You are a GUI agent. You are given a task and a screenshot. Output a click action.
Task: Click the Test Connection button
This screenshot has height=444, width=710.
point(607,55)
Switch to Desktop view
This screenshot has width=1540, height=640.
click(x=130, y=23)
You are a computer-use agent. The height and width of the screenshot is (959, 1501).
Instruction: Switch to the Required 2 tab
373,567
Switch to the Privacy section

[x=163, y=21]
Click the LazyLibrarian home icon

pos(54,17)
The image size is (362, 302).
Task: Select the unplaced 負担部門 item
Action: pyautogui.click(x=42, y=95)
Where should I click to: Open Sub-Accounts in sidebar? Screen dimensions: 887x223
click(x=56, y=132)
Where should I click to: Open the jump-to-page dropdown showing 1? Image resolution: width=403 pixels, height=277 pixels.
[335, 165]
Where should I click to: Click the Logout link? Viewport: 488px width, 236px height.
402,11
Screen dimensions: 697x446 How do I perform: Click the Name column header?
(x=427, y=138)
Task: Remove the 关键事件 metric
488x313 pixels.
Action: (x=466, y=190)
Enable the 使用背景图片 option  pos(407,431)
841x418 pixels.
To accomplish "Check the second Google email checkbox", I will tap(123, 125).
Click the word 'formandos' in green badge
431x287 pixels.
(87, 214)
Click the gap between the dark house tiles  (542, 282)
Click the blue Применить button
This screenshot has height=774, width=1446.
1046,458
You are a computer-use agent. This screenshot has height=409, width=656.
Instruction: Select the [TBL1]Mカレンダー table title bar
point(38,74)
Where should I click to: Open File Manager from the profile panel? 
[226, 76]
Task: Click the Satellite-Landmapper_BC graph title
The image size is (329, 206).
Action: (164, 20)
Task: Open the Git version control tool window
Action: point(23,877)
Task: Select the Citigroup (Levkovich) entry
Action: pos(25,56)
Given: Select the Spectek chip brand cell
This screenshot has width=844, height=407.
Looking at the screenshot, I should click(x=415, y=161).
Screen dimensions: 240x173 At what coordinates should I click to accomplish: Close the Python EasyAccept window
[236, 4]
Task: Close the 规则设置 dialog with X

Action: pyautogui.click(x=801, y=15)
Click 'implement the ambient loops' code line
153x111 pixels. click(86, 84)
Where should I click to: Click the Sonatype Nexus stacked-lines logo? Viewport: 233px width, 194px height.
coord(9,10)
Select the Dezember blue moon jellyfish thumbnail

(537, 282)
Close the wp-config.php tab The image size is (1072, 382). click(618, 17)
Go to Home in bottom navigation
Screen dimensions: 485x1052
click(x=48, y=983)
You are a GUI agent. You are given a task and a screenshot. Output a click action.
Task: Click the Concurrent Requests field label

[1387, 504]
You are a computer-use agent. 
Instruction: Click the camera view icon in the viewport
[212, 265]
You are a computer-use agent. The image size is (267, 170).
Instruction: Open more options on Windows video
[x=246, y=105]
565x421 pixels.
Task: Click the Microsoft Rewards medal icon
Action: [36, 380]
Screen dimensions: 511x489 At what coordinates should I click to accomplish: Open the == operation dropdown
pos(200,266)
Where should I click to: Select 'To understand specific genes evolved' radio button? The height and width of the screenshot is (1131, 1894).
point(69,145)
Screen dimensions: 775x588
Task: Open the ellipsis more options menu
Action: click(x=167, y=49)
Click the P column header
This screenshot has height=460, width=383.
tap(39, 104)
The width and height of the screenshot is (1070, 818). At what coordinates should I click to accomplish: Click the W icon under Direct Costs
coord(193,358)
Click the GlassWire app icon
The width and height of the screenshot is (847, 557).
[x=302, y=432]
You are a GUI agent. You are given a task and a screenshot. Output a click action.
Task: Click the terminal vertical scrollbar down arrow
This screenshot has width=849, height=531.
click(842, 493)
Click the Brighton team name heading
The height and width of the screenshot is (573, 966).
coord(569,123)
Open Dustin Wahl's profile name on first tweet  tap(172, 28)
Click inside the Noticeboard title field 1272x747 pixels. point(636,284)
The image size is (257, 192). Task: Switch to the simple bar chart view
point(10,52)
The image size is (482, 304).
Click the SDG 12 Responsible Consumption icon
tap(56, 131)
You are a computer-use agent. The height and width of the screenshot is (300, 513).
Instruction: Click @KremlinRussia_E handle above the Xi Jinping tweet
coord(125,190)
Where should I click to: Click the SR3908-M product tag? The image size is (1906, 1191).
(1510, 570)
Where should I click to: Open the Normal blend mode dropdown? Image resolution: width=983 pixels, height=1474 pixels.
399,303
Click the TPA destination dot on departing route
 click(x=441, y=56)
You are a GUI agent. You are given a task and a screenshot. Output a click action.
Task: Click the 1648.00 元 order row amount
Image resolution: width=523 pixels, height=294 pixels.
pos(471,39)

____

**Task description**
Once you reach the line that holds "Image resolution: width=523", print it and every line after it through the end of the records, word for word.

**Task solution**
Image resolution: width=523 pixels, height=294 pixels.
pos(471,39)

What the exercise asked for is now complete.